Copy out the lines of the listing below word for word, starting with the line that contains "Task: Open the 共享 shared folder tab" and ending after the line that contains "tap(33, 301)".

[Collected data entries]
◆ ◆ ◆ ◆ ◆
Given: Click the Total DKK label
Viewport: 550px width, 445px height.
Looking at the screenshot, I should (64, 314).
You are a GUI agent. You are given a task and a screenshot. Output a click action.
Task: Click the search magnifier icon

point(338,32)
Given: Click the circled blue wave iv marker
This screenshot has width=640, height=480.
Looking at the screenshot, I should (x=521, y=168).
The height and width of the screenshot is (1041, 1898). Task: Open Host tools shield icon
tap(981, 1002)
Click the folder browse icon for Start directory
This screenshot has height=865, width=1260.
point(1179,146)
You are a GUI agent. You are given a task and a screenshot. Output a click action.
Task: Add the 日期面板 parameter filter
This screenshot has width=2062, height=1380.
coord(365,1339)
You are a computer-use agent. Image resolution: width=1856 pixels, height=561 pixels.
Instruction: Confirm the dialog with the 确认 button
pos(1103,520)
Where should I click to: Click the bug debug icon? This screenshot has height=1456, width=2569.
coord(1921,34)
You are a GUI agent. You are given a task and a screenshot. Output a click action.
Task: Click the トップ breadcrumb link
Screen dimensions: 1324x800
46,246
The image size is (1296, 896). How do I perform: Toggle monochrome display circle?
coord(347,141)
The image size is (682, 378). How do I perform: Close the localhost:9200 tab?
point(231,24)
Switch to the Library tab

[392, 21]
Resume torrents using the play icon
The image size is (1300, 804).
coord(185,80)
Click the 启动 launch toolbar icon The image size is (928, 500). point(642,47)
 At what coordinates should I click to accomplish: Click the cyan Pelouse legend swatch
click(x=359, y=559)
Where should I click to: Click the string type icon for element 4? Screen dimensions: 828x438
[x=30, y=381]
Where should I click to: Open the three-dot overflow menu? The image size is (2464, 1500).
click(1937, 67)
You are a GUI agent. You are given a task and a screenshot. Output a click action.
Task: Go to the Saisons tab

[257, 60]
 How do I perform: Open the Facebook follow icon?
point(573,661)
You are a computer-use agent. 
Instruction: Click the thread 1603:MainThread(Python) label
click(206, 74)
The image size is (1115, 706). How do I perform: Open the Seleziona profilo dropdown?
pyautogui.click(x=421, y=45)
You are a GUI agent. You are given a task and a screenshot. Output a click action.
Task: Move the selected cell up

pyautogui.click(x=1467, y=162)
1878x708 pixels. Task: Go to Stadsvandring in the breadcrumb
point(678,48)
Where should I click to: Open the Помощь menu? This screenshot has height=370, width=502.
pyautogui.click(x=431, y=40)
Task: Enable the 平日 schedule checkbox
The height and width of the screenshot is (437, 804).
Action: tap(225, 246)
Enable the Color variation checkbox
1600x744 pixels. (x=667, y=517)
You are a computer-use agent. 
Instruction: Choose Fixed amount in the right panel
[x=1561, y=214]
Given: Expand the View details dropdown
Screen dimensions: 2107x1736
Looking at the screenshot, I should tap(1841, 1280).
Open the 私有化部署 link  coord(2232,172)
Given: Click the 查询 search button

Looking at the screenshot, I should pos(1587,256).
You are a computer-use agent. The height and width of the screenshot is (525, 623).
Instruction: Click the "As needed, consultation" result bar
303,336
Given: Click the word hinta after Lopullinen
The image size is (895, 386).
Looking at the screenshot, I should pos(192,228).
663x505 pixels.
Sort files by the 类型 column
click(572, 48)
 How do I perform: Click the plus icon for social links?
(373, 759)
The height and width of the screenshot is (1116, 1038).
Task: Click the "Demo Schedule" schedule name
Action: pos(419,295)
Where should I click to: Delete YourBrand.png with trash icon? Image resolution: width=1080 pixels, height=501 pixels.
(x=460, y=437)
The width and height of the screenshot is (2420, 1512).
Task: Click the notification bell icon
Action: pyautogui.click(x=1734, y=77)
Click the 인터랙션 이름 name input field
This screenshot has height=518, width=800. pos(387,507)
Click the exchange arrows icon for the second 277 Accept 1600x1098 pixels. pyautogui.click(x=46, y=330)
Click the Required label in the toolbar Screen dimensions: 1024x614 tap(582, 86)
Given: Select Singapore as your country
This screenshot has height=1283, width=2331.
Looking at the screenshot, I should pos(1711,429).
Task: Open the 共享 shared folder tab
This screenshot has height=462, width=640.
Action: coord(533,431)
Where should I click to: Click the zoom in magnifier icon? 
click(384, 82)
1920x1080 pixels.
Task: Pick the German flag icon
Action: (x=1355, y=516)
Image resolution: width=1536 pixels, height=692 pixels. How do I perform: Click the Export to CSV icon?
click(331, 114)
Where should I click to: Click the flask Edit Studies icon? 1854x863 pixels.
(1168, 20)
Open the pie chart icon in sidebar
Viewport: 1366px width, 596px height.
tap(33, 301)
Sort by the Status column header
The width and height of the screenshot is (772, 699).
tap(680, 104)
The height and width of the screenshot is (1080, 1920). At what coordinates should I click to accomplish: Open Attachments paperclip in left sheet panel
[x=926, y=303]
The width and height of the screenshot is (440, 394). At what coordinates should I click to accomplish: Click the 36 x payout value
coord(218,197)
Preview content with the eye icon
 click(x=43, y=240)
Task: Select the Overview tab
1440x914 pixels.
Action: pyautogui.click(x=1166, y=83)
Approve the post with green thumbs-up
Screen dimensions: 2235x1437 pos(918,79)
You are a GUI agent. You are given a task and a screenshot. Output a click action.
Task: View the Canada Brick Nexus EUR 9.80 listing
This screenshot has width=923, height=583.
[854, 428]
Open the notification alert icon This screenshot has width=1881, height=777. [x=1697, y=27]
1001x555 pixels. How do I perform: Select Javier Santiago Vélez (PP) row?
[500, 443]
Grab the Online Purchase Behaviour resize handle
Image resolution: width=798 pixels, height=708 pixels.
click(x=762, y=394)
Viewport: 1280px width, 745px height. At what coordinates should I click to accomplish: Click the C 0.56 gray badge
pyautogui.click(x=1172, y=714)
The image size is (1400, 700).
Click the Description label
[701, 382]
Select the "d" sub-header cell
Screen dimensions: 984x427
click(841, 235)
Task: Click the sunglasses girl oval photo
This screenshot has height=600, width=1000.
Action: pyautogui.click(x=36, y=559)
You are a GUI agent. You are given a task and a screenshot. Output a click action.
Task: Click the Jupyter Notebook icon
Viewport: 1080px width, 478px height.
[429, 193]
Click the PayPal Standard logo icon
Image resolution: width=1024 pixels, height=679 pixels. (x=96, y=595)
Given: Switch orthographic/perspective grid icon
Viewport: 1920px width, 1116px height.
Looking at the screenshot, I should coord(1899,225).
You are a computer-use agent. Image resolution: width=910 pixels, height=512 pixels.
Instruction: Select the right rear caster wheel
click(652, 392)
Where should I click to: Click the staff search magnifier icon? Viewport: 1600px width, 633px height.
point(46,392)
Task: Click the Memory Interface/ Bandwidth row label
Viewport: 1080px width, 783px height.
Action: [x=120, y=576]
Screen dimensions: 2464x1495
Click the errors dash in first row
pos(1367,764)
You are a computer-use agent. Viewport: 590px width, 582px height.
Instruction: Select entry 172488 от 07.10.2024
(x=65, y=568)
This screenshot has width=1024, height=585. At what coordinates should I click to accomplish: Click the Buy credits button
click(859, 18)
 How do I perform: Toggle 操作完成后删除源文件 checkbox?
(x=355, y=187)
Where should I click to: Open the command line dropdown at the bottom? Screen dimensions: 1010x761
◆ ◆ ◆ ◆ ◆
The answer >>
Task: Open the 共享 shared folder tab
This screenshot has height=462, width=640.
Action: coord(533,431)
Where should I click to: Click the zoom in magnifier icon? 
click(384, 82)
1920x1080 pixels.
Task: Pick the German flag icon
Action: (x=1355, y=516)
Image resolution: width=1536 pixels, height=692 pixels. How do I perform: Click the Export to CSV icon?
click(331, 114)
Where should I click to: Click the flask Edit Studies icon? 1854x863 pixels.
(1168, 20)
Open the pie chart icon in sidebar
Viewport: 1366px width, 596px height.
tap(33, 301)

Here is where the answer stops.